Here I hazard tripping your Godwin’s Law sensors, but the extreme comparison to Nazi Germany is just too tempting to resist. But we’re not comparing our country to Germany in 1933. We’re wrestling with it’s disturbing and still unresolved question.
The real question in history was never “How can there be a Hitler?” but “How could the people go along with what Hitler was doing?” A question which isn’t about Hitler at all—but about the millions of people who allowed the Holocaust.
How do we go back to this extreme example—the one which causes us to repeat “never again!” And continue to say “never again” and prove we mean it?
So we’re not wrestling with the example of “the good German” who was swept up by Naziism or who so feared for their life, they couldn’t stand against it.
We’re talking about knowing its wrong and doing nothing because of other cultural forces.
In the full article, Haque names our passivity, tolerance for the hurt being thrust upon our people by this predatory society. That we are literally watching our neighbors, brothers and sisters murdered in schools, drugged up, searching for work, and breaking families to survive. And still we just watch. it. all. happen.
For this isn’t forced upon us at the end of a gun or the threat of the jackboot. It comes from our neighbors, our media, and our public servants telling us to keep quiet. Pray after tragedies. This cruelty is none of your concern…if you’re one of us.
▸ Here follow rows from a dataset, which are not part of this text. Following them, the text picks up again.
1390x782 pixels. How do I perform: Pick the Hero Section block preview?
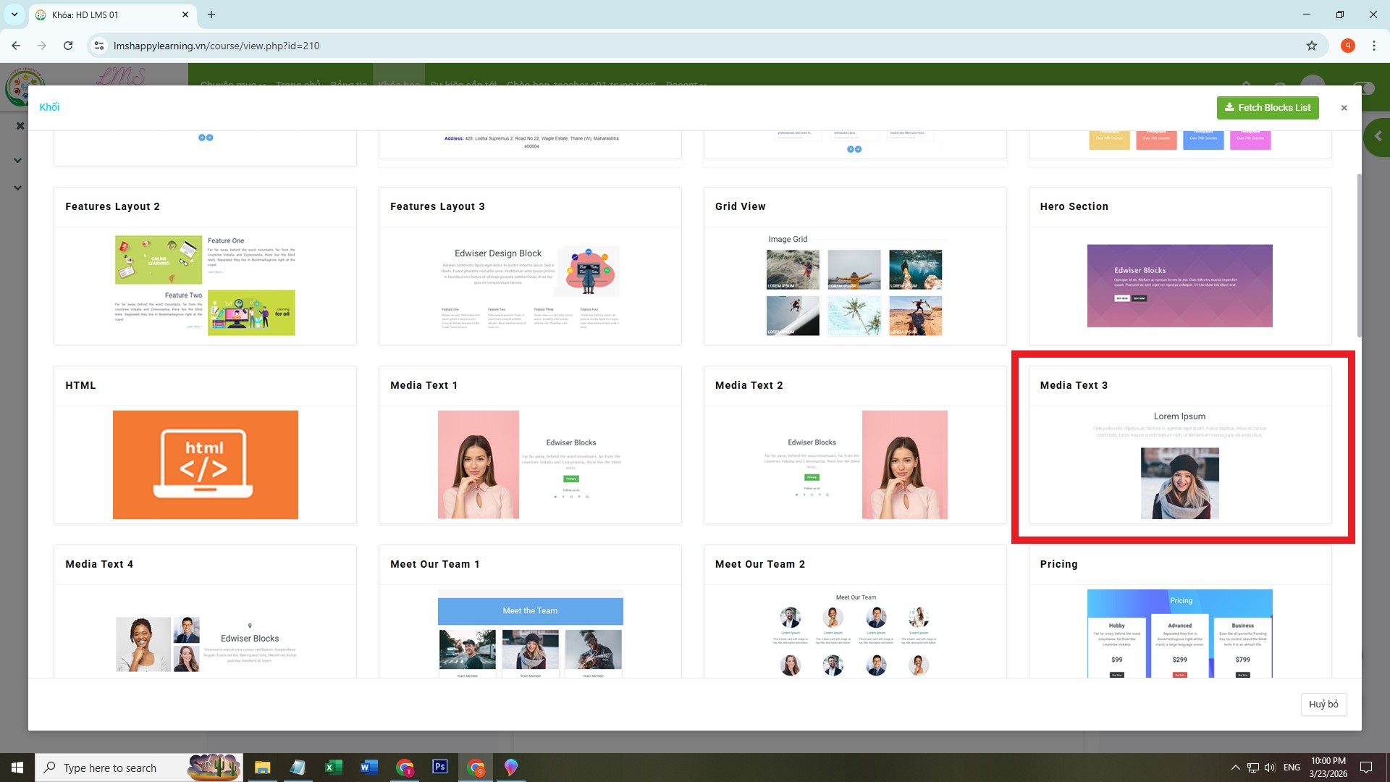pos(1179,285)
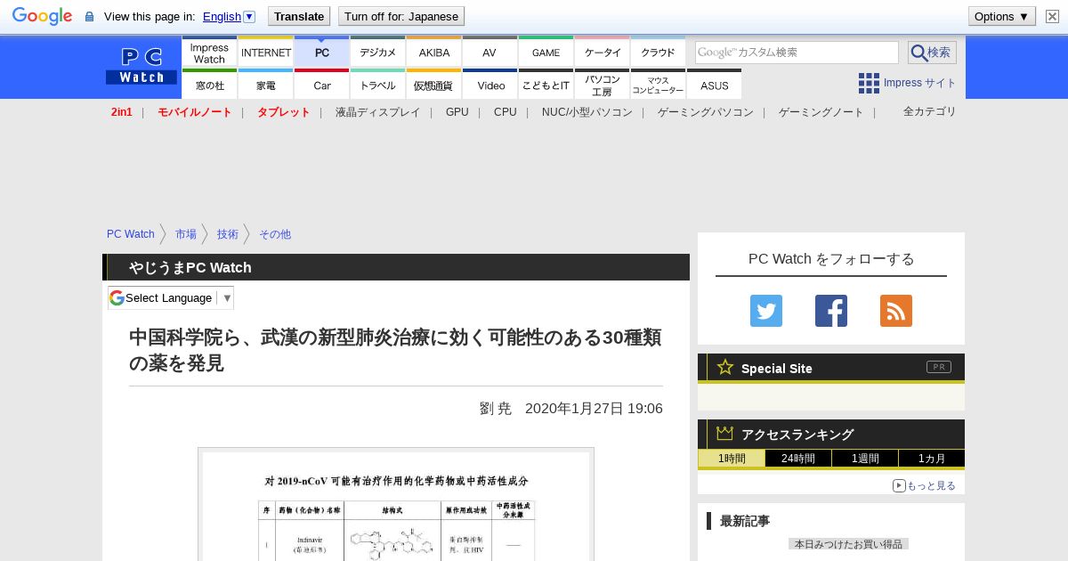Viewport: 1068px width, 561px height.
Task: Open the English language dropdown
Action: [229, 16]
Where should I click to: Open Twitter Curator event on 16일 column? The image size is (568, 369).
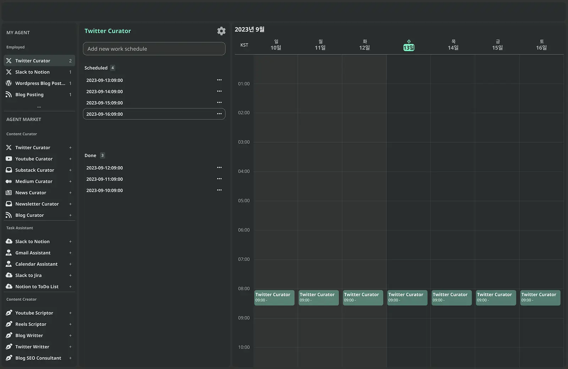coord(540,298)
The good guys.
There’s always a them—over there. They did this. Or they shouldn’t have let them do it.
Always it’s Focus on something else.
What are we saying to one another? Why are we stopping one another from making things right?
“Man’s inhumanity to man is not only perpetrated by the vitriolic actions of those who are bad. It is also perpetrated by the vitiating inaction of those who are good.”
—Martin Luther King, Jr.
Inaction is an Action—
If we are to name any action which best characterizes our predatory society, it is our constant reinforcement to do nothing.
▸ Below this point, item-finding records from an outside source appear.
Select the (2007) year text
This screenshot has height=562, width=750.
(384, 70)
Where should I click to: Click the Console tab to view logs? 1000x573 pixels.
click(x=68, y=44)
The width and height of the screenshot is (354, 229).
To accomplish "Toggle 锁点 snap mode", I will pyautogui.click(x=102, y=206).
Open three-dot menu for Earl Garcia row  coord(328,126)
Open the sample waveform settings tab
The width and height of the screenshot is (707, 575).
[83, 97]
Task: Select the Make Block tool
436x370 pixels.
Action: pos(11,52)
Like the parent who discourages the assault victim from pressing charges, we justify every police shooting and condemn every public outrage. We allow our politicians to entirely ignore our calls and demand nothing more than for our president to stop tweeting mean things.
Ultimately we are reinforcing inaction in one another in the midst of cruelty and deep suffering.
- In light of the murder of our children in school shootings, we are doing nothing.
- Our families, friends, and neighbors are trying to escape hell through opioids and we are doing nothing.
- Families are being torn apart for work and we are doing nothing.
- The wealthy are exploiting the poor and the workers are being driven harder than ever and we are doing nothing.
Isolating us into inactive MEs makes us an inactive WE.
Done with Doing Nothing
This isn’t a partisan problem. The economic and social exploitation of workers has been an ongoing toleration by both sides of the aisle. Even as one side has encouraged it more, the deep need of our poorest citizens have been mocked, bullied, and tethered to indignities by both parties for decades.
We’ve chosen punish over productive.
This deep cruelty, brought on by a predatory society must be unnerving to those servants of freedom who long for justice. It must be. There is no excuse or justification for silence in light of this evil. There is no justice in indifferent judgment. Or in blaming victimhood on the prey rather than predation of the predator.
There is no justice in splitting all of us in two. And then all into hundreds of millions of isolated individuals.
For those of us called to reconciliation, this wounds us, but doesn’t stop us.
We are not to be mere passive viewers but active participants in a revolution of love. A love which has no room for tolerating such cruelty.